Termos em que, por falta de suscitação prévia adequada, não é possível conhecer do recurso.”
3. Da decisão sumária vem agora a recorrente reclamar para a conferência, ao abrigo do disposto no n.º 3 do artigo 78.º-A da LTC, sustentando a reclamação essencialmente nos seguintes fundamentos:
“1º.
A decisão sumária que rejeitou a apreciação do objecto do recurso considerou que a recorrente não invocou expressamente a questão da inconstitucionalidade por ter concluído no seu requerimento de interposição de recurso da decisão da 1ª instância para o Tribunal da Relação que aquela Sentença faz errada interpretação das normas (dos artigos 120º, 121°, 123°, 126° e 150°) do Código de Insolvência e Recuperação de Empresas à luz do princípio da proporcionalidade ínsito na CRP, violando desta forma este princípio.
2º.
Admitamos que poderá não ter sido a forma mais feliz mas que se entende que as identificadas normas violam o princípio da proporcionalidade com a interpretação que lhe foi dada pelo Juiz.
3º.
Na motivação de recurso foram sendo referidas as normas do CIRE cuja inconstitucionalidade está em causa, apenas, por lapso, não foram as mesmas expressamente repetidas nas conclusões 20, 21 e 23 apenas se tendo remetido para as mesmas com o adjectivo “citadas”.
4º.
Tal deficiente redacção não obsta todavia que um destinatário normal de um recurso, pessoa preparada, como é um Juiz ou conjunto de Juízes, entenda quais as normas do CIRE que são inconstitucionais, urna vez que ao referir “normas citadas” estas só podem ser as que foram sendo citadas/invocadas na motivação do recurso, motivação de que resulta que, dada a interpretação com que foram aplicadas, a decisão recorrida colocou em situação de desigualdade e sujeitou a tratamentos diferentes o património social e dos sócios, por um lado, e o património pessoal de uma pessoa singular afectado a uma actividade empresarial e aquele afectado à sua esfera de vida privada.
5º.

---+---

**Objetivo a**
Por favor, reescreva as entradas desde a linha que contém "Where should I click to: Click" até o fim das entradas, ambas as pontas incluídas, trocando "Facebook" por "LinkedIn" sem alterar mais nada. Deixe as imagens fora da resposta.
O trecho e as entradas não têm nenhuma relação entre si.

---+---

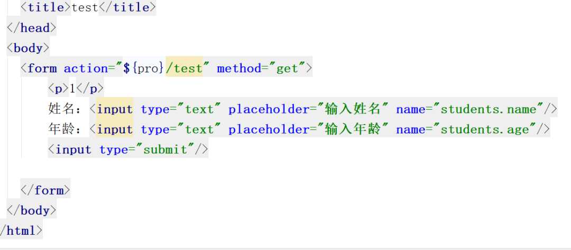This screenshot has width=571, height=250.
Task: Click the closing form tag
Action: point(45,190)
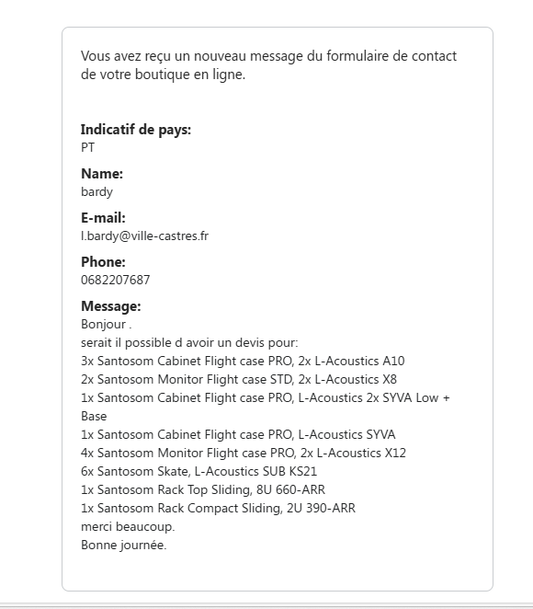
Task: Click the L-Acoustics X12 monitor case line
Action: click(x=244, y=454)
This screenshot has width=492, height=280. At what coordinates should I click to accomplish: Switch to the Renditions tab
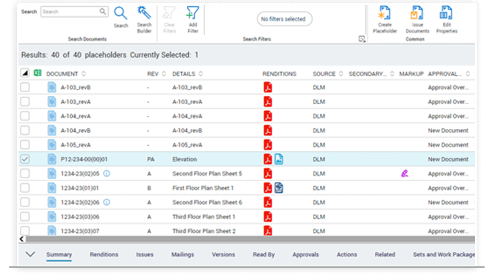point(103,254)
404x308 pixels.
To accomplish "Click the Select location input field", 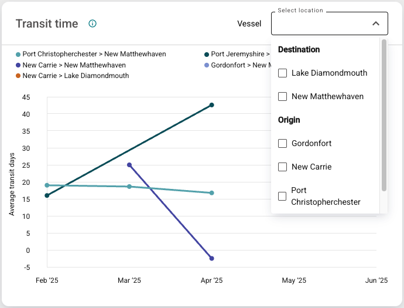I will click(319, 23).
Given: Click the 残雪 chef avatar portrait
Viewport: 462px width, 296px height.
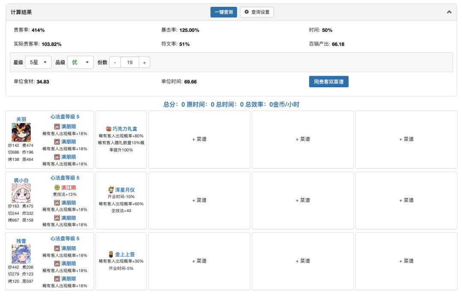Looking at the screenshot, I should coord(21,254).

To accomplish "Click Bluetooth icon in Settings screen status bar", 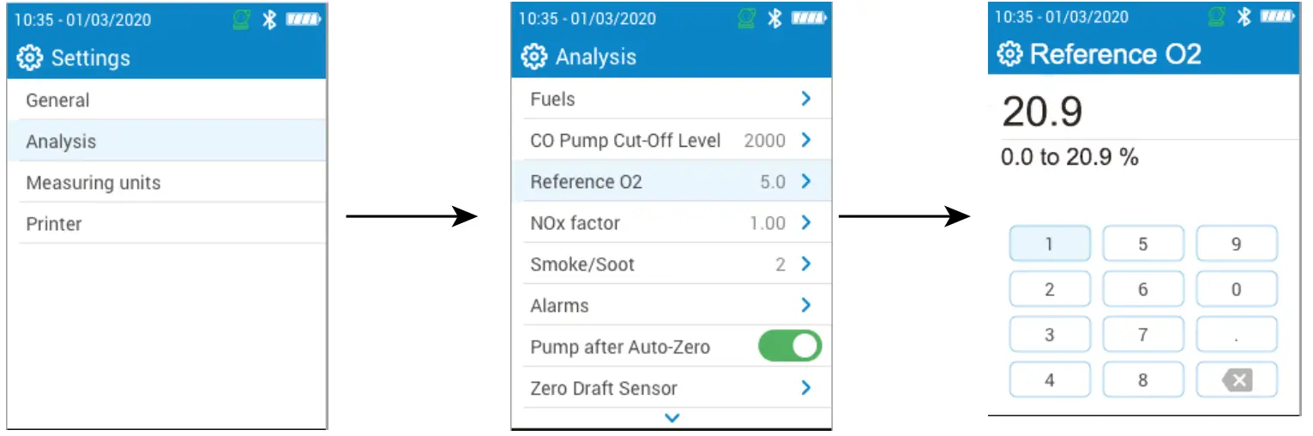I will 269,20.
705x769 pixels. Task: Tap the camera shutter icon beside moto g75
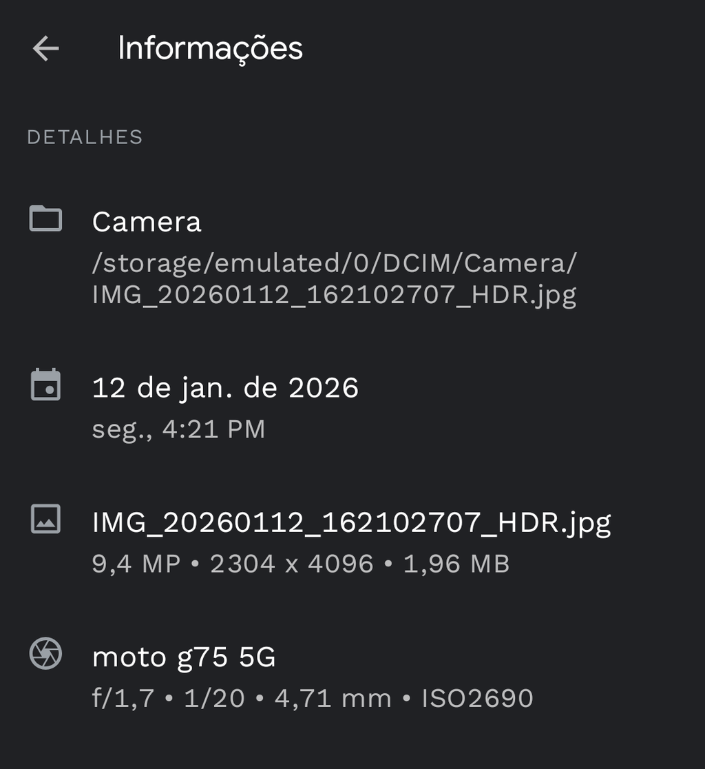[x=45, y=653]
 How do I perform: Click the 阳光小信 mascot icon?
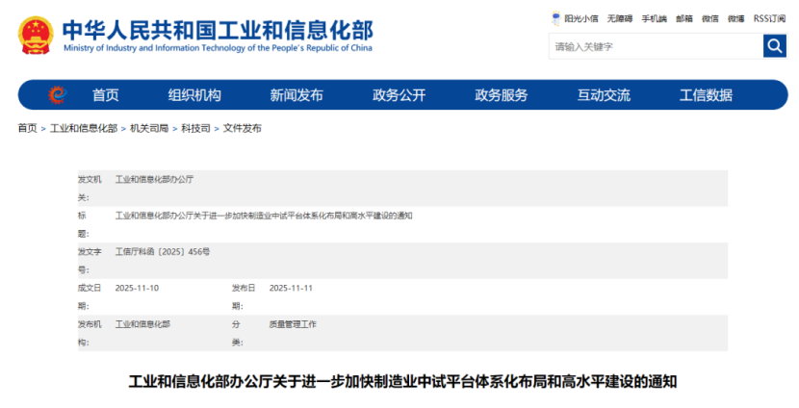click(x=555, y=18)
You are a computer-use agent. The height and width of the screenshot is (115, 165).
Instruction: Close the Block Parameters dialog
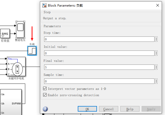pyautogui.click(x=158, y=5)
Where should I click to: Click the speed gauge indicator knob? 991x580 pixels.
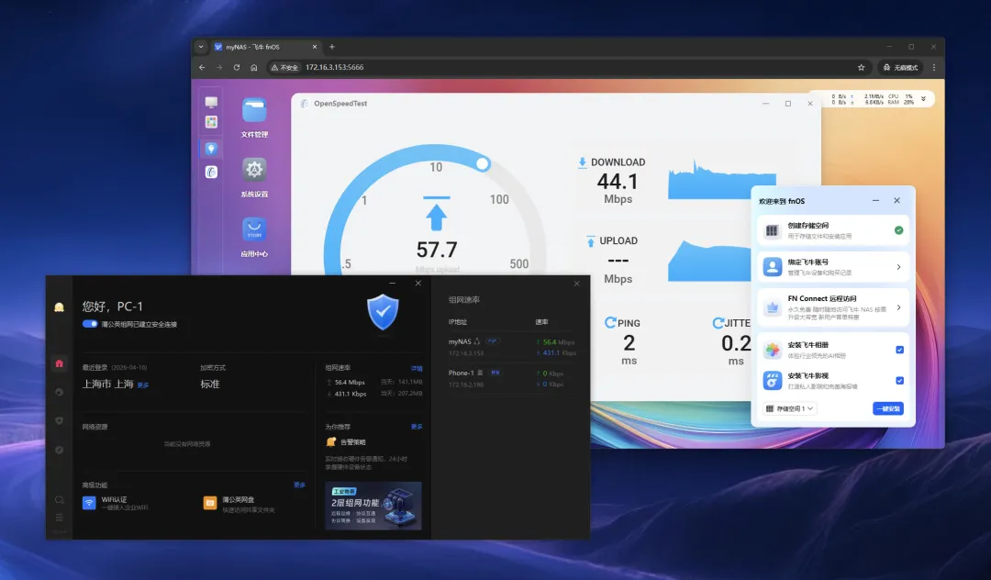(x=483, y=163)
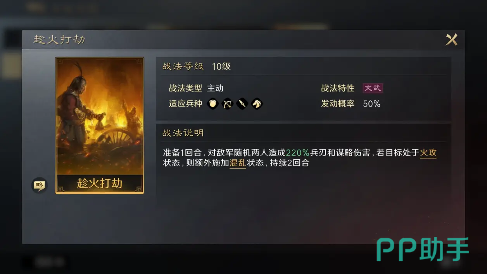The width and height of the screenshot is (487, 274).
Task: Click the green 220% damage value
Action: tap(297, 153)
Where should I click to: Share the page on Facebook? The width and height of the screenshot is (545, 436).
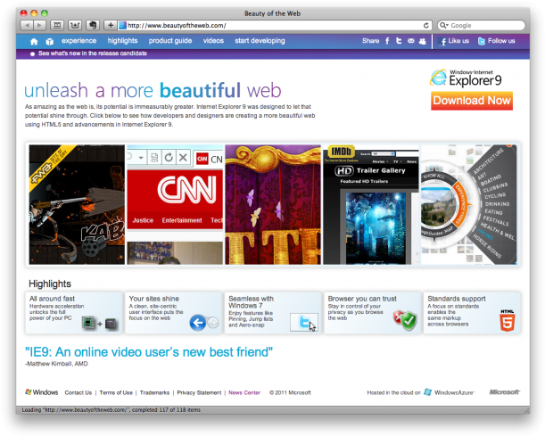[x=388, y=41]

---+---

**Objetivo b**
Segundo o trecho, em que conclusões as normas do CIRE deixaram de ser repetidas expressamente por lapso?

**Resposta a**
Where should I click to: Click the speed gauge indicator knob? 991x580 pixels.
(x=483, y=163)
The width and height of the screenshot is (487, 274).
Task: Click the green 220% damage value
Action: tap(297, 153)
Where should I click to: Share the page on LinkedIn? The width and height of the screenshot is (545, 436).
[x=388, y=41]

**Resposta b**
Nas conclusões 20, 21 e 23.